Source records
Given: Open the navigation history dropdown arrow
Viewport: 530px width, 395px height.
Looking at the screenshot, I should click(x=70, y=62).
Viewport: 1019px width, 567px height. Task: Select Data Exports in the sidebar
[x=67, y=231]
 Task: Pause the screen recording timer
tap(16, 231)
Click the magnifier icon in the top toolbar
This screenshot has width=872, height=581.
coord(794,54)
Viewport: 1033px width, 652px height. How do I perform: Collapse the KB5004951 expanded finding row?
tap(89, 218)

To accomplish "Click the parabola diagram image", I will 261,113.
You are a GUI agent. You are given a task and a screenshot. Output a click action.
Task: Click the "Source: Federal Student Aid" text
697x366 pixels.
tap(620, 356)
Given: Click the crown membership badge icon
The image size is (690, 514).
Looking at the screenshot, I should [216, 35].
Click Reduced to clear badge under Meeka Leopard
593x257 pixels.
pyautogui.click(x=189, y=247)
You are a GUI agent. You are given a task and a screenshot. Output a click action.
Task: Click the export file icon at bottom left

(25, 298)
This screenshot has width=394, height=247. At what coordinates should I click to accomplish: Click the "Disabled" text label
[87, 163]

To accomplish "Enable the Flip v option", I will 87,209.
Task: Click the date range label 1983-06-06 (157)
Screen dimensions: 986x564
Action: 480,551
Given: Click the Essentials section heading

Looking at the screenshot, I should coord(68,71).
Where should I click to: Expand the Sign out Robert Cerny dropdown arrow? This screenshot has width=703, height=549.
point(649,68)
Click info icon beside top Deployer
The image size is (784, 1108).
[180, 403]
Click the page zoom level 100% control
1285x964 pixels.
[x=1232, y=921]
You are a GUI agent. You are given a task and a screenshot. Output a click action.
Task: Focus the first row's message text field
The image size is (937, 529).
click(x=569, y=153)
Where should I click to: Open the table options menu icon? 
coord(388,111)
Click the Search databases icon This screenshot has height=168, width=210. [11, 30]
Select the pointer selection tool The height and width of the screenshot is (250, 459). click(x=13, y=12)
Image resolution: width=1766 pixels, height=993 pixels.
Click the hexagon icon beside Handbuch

Stated task:
Reproduce the records verbatim, beginning at the line that contains "I will 87,209." and continuing through the last line of the records.

Exercise answer:
To accomplish "Enable the Flip v option", I will 87,209.
Task: Click the date range label 1983-06-06 (157)
Screen dimensions: 986x564
Action: 480,551
Given: Click the Essentials section heading

Looking at the screenshot, I should coord(68,71).
Where should I click to: Expand the Sign out Robert Cerny dropdown arrow? This screenshot has width=703, height=549.
point(649,68)
Click info icon beside top Deployer
The image size is (784, 1108).
[180, 403]
Click the page zoom level 100% control
1285x964 pixels.
[x=1232, y=921]
You are a GUI agent. You are given a task and a screenshot. Output a click action.
Task: Focus the first row's message text field
The image size is (937, 529).
click(x=569, y=153)
Where should I click to: Open the table options menu icon? 
coord(388,111)
Click the Search databases icon This screenshot has height=168, width=210. [11, 30]
Select the pointer selection tool The height and width of the screenshot is (250, 459). click(x=13, y=12)
Image resolution: width=1766 pixels, height=993 pixels.
Click the hexagon icon beside Handbuch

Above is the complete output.